Texto proporcionado.
************
En el Perú, estamos viviendo desde los años noventa un nuevo ciclo de auge exportador. De un nivel de tres mil millones de dólares en exportaciones en 1993, hemos pasado a uno de veintiocho mil millones el año 2007. Por más que los dólares de hoy no valgan lo mismo que los de hace quince años, se trata de un crecimiento sin duda impresionante. Pero no queda más que moderar el entusiasmo cuando se constata que desempeños así ya los hemos tenido en el pasado. Restringiéndonos únicamente al período republicano, podemos ubicar bonanzas exportadoras de magnitud parecida durante la era del guano (aproximadamente 1845-1865), la de la “república aristocrática” (1894-1920) y la de la posguerra mundial (1948-1972). En este artículo, me propongo resaltar los principales elementos de continuidad que ha habido durante tales ciclos de fiebre exportadora, para terminar con el señalamiento de algunas diferencias.

En el Perú, han predominado las exportaciones de poca transformación y con yacimientos concentrados en muy pocos puntos, cuyo ejemplo más notable fue el del guano o el salitre. Esta ha sido una gran diferencia con otros países de economías también fuertemente basadas en la exportación de productos primarios, como Colombia o Brasil, basadas en producciones agrícolas ampliamente difundidas entre miles de propietarios en un extenso territorio. En el Perú, el caso del algodón sería el que más se acercaría a este segundo patrón.

Cada una de esas eras exportadoras duró alrededor de veinticinco años. Para sus inicios, se conjugaron aspectos tanto internos (el logro de una cierta estabilidad política y social, tras una época de convulsión y revoltijo en esta materia) cuanto externos (fases de crecimiento de las naciones líderes de la economía mundial); y para su freno o su final, igual: a veces fue el agotamiento de los recursos naturales (las exportaciones de azúcar o algodón en el siglo XX no pudieron crecer porque ya no había más tierra disponible, como de aquí a cinco o diez años las exportaciones de oro estén quizás condenadas a estancarse porque ya no habrá más cerros por explotar), otras alguna crisis en la economía mundial.
************
Material recopilado.
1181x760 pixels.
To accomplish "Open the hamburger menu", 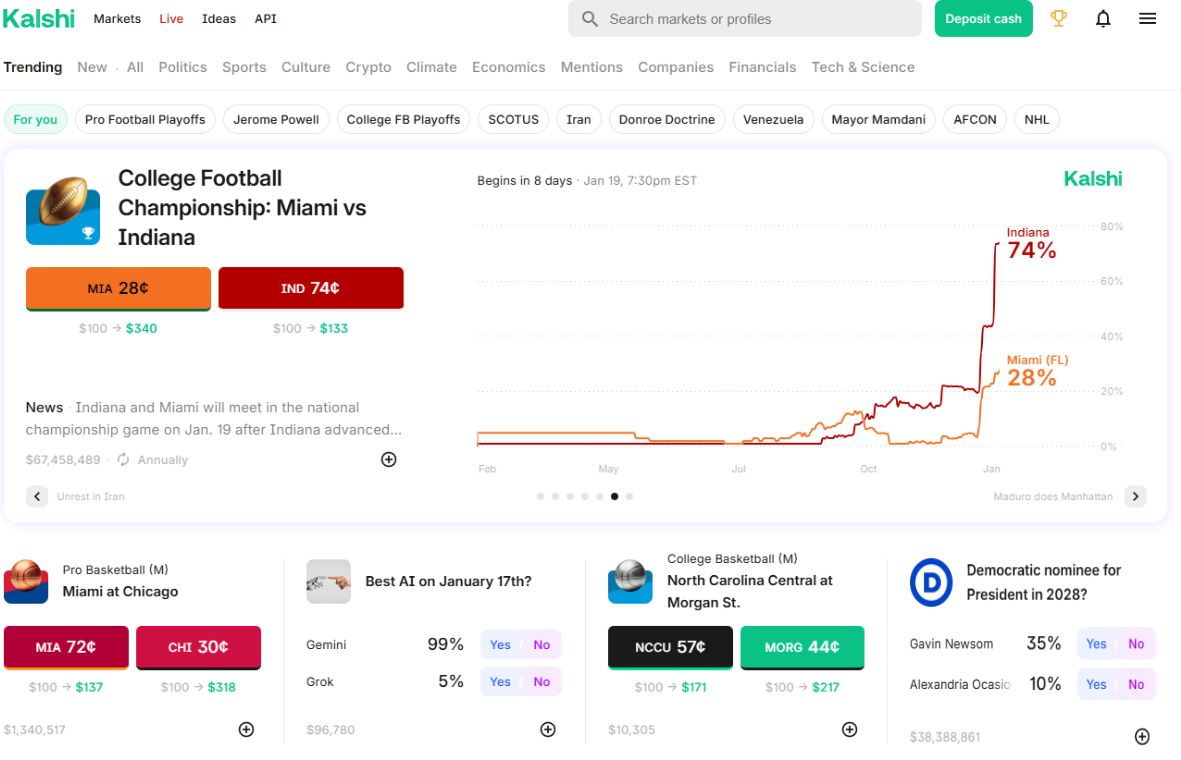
************
Consigna 1.
Devuelve sin cambios el fragmento del texto sobre los ciclos exportadores del Perú que empieza con las palabras que contienen “En el Perú, han” y termina con “este segundo patrón.”.
Consigna 2.
Enumera las bonanzas exportadoras del período republicano que el texto sobre los ciclos exportadores del Perú identifica antes del ciclo actual. Indica los años que les asigna a cada una.
Consigna 3.
Continúa el texto sobre los ciclos exportadores del Perú después de su última oración.

Resultado 1.
En el Perú, han predominado las exportaciones de poca transformación y con yacimientos concentrados en muy pocos puntos, cuyo ejemplo más notable fue el del guano o el salitre. Esta ha sido una gran diferencia con otros países de economías también fuertemente basadas en la exportación de productos primarios, como Colombia o Brasil, basadas en producciones agrícolas ampliamente difundidas entre miles de propietarios en un extenso territorio. En el Perú, el caso del algodón sería el que más se acercaría a este segundo patrón.

Resultado 2.
- La era del guano (aproximadamente 1845-1865)
- La de la “república aristocrática” (1894-1920)
- La de la posguerra mundial (1948-1972)

Resultado 3.
Todos esos ciclos consistieron en auges sostenidos de la venta de materias primas o recursos naturales. La exportación era, en ocasiones, totalmente cruda o francamente primaria: tal como el producto se tomaba de la naturaleza, se ponía en la bodega del barco (el guano); otras veces pasaba por cierta transformación (caso de las lanas, el azúcar, la plata) en que el producto debía ser seleccionado, lavado, refinado o concentrado antes de su embarque. Las canteras de los productos podían reducirse a unas pocas plazas, o yacer dispersas por el territorio. Según predominase una u otra situación, variaron los efectos desencadenados por el auge exportador en la economía del país. En el Perú, han predominado las exportaciones de poca transformación y con yacimientos concentrados en muy pocos puntos, cuyo ejemplo más notable fue el del guano o el salitre. Esta ha sido una gran diferencia con otros países de economías también fuertemente basadas en la exportación de productos primarios, como Colombia o Brasil (para no alejarnos de América Latina), basadas en producciones agrícolas ampliamente difundidas entre miles de propietarios en un extenso territorio. En el Perú, el caso del algodón sería el que más se acercaría a este segundo patrón. Pero, como sabemos, nos hemos caracterizado por ser más un país minero que agrícola, al menos en materia de exportaciones.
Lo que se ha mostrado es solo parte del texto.